What needs to be done →
Could you repeat the material from the line with "I want to click on 1" to the line with "View the current working directory is", swapping "Time signature" for "Key signature" and keeping everything else the same?

(Stored items from a collection)
>> start
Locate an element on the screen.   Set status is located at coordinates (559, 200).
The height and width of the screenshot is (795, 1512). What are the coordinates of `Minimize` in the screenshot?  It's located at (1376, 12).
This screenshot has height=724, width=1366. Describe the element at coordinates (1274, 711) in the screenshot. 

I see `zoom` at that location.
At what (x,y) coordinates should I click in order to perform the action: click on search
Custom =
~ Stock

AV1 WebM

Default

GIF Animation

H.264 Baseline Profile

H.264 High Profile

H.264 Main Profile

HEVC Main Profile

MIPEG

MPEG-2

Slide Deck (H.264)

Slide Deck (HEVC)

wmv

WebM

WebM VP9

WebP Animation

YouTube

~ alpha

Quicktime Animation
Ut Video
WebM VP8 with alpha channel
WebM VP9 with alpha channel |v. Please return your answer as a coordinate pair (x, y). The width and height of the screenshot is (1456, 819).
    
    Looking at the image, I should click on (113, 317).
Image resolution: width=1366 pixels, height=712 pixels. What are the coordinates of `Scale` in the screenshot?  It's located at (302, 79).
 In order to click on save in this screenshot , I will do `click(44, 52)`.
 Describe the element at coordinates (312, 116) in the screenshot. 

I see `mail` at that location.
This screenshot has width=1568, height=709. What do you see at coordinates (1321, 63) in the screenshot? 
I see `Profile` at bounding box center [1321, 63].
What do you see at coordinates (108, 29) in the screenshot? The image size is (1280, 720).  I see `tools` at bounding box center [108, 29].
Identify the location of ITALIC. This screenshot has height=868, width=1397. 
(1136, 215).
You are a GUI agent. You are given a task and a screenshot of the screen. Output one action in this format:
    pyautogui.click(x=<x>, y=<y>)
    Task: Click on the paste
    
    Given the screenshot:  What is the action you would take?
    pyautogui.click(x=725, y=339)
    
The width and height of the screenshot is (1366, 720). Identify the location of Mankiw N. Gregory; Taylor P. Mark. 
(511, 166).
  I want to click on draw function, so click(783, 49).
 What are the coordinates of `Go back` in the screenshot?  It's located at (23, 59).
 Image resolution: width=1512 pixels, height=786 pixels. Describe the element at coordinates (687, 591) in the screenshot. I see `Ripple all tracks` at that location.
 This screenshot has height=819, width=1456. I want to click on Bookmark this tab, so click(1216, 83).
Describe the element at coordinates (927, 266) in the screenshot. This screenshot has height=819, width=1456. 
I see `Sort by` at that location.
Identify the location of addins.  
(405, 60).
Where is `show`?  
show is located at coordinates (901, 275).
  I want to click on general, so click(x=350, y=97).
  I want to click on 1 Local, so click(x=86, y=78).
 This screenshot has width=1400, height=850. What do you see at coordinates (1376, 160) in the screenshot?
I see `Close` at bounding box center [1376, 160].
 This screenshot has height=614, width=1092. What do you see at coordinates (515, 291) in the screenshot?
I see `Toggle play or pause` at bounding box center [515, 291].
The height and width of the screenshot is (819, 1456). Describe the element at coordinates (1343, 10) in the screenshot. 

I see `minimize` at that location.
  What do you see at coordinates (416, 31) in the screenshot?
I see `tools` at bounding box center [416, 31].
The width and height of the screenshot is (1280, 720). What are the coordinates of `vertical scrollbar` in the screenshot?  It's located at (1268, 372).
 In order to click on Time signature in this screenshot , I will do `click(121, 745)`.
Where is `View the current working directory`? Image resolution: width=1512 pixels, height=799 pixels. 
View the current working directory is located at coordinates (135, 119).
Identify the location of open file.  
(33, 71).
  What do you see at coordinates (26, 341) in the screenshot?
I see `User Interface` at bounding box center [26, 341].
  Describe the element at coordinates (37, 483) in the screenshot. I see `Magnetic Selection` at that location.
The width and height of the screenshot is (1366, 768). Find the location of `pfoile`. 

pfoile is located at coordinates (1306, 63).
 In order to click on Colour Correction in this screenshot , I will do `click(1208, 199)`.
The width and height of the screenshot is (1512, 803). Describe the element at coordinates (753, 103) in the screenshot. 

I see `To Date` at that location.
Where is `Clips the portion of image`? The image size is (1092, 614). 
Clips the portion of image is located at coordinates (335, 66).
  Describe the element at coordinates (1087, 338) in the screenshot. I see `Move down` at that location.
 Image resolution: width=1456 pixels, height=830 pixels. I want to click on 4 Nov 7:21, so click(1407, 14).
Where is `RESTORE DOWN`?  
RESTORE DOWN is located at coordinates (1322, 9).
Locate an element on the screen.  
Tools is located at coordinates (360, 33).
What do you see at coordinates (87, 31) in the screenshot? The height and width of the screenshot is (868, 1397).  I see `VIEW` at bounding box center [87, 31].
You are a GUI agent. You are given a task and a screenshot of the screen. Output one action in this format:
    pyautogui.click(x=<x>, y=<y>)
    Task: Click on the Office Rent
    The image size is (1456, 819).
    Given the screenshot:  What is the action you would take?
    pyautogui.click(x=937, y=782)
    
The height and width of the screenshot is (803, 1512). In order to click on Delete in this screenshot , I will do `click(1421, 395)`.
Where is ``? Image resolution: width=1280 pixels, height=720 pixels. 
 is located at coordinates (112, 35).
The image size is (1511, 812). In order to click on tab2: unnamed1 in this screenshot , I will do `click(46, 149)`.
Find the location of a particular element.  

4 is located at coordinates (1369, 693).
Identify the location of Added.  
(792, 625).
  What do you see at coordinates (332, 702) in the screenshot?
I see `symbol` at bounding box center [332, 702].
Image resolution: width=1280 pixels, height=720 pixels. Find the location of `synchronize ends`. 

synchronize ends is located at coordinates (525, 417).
>> end
Result →
  I want to click on 1 Local, so click(x=86, y=78).
 This screenshot has width=1400, height=850. What do you see at coordinates (1376, 160) in the screenshot?
I see `Close` at bounding box center [1376, 160].
 This screenshot has height=614, width=1092. What do you see at coordinates (515, 291) in the screenshot?
I see `Toggle play or pause` at bounding box center [515, 291].
The height and width of the screenshot is (819, 1456). Describe the element at coordinates (1343, 10) in the screenshot. 

I see `minimize` at that location.
  What do you see at coordinates (416, 31) in the screenshot?
I see `tools` at bounding box center [416, 31].
The width and height of the screenshot is (1280, 720). What are the coordinates of `vertical scrollbar` in the screenshot?  It's located at (1268, 372).
 In order to click on Key signature in this screenshot , I will do `click(121, 745)`.
Where is `View the current working directory`? Image resolution: width=1512 pixels, height=799 pixels. 
View the current working directory is located at coordinates (135, 119).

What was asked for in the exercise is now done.